OTTUMWA — After decades of focusing on illegal drugs, there is a growing awareness of the risks of prescription drug abuse.
The issue is in the headlines in Iowa, where Dr. Daniel Baldi is on trial. Baldi is accused of over-prescribing painkillers, causing the deaths of nine patients. He is charged with involuntary manslaughter.
In Baldi's case, it's his patients who were receiving the drugs. But the doctors and medical staff can also find themselves gripped by addiction.
A recent report in USA Today estimated 100,000 doctors, nurses and other health care employees are addicted to prescription medications in any given year, potentially raising unnecessary risks for their patients.
But while the attention given to the issue is new, the problem itself is not.

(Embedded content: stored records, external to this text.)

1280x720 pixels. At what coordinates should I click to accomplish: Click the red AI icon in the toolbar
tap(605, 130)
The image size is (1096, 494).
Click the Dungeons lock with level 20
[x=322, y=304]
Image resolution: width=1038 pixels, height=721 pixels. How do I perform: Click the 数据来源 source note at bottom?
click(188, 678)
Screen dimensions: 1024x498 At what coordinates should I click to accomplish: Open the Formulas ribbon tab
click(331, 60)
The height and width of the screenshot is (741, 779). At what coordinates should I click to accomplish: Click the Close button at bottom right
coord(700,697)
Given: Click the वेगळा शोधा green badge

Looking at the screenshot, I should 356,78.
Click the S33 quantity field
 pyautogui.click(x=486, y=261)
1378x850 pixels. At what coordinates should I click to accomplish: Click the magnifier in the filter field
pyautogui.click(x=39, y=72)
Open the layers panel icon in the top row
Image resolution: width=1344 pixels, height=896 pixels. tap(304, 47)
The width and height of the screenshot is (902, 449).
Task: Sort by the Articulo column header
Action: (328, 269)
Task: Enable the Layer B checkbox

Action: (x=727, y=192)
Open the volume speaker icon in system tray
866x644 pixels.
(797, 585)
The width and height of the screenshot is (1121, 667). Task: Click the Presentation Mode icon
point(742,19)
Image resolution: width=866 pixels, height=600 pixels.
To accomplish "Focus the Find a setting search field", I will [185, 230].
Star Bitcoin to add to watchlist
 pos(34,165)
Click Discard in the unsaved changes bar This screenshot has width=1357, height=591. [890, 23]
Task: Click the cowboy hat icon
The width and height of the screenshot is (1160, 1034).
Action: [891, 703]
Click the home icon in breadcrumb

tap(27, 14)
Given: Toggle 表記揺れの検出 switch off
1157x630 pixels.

“In the health care industry, I think diversion has always been an issue,” said Phil Noel, CEO of Ottumwa Regional Health Center, “so it’s not a new issue. I think hospitals across the country have always been concerned and aware that that exists.”
In Iowa, different boards handle discipline for different health care providers. The Iowa Board of Medicine’s 2013 records show nine doctors involved in disciplinary cases for substance or alcohol abuse. Not all of those cases began in 2013 and several were reinstatement actions for doctors who successfully completed treatment.
The Iowa Board of Nursing report covers Fiscal 2013 rather than the calendar year. It shows a total of 19 enforcement actions for substance abuse. That compares to 22 in Fiscal 2012, and 25 such cases in Fiscal 2011.
In Iowa, medical personnel have options to seek help. The Iowa Physician Health Program exists so doctors can seek assistance with anything from alcoholism to narcotic addiction.
The numbers in that program have stayed stable in recent years. There were 82 participants in 2010, 80 in 2011 and 79 in 2012. Numbers from last year have yet to be released.